Posted by: ilyka at December 21, 2003 at 04:02 PM

Ith,
Yeah, I missed Elros and Elrohir too, not to mention Halbarad and the Dunedain company. Again, in the context of an already complex movie they were dispensible characters.

It is the nature of movie adaptations of books, even the best ones like LOTR, to lose much of the richness of the book in the course of adapting the story to the screen. This cannot be helped. The one show I saw that was almost verbatim from the book, and very well done too, was "One Day In The Life Of Ivan Denisovich." You know how short that book was, sort of like an extended short story.
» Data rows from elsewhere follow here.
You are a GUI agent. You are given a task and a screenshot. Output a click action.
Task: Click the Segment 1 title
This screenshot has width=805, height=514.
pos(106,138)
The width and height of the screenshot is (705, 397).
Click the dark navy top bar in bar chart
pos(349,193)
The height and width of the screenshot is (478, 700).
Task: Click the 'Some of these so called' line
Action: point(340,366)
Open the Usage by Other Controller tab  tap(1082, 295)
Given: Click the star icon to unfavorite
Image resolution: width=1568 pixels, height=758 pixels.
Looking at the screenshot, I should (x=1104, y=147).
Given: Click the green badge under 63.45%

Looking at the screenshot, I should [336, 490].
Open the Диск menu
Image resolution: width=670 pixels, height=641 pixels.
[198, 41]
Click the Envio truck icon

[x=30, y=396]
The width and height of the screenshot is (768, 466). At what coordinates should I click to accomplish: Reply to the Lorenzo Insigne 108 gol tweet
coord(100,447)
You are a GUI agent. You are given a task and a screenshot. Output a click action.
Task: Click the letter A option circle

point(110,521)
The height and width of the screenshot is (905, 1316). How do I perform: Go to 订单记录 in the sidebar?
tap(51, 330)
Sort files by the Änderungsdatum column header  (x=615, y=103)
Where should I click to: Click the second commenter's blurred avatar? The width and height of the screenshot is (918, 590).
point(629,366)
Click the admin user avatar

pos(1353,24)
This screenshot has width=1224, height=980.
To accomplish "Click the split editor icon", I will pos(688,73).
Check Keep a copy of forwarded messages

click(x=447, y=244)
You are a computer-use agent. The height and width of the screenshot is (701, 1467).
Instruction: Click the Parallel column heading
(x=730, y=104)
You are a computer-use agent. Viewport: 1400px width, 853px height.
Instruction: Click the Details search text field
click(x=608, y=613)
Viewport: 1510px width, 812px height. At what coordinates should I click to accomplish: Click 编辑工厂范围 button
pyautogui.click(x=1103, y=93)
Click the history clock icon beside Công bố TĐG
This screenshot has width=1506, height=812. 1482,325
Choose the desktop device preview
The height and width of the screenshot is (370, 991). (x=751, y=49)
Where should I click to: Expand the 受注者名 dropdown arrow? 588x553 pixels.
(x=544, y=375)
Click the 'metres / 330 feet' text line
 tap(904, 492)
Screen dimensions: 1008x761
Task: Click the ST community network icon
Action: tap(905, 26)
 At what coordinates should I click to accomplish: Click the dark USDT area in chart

Posted by: Michael Lonie at December 21, 2003 at 11:07 PM

On the matter of Gollum, Andy Serkis acted the part in the location scenes, then went and did the same scenes back in the motion-capture studio. The computer program then masked the computer-generated figure of Gollum over Serkis' figure in the scenes. IIRC Jackson commented tha Gollum was the most actor-driven character of them all.

Posted by: Michael Lonie at December 21, 2003 at 11:11 PM

Like Haldir, we'll always remember them -- if we read the book :)

(which I'm currently rereading)

Posted by: Ith at December 22, 2003 at 12:09 PM

The software used to create Gollum--Maya--is already available on the desktop. Your XP or OSX or Linux machine could already help you make your own Gollum, provided you knew how to operate the program, which ain't easy. I've fooled with it myself a bit.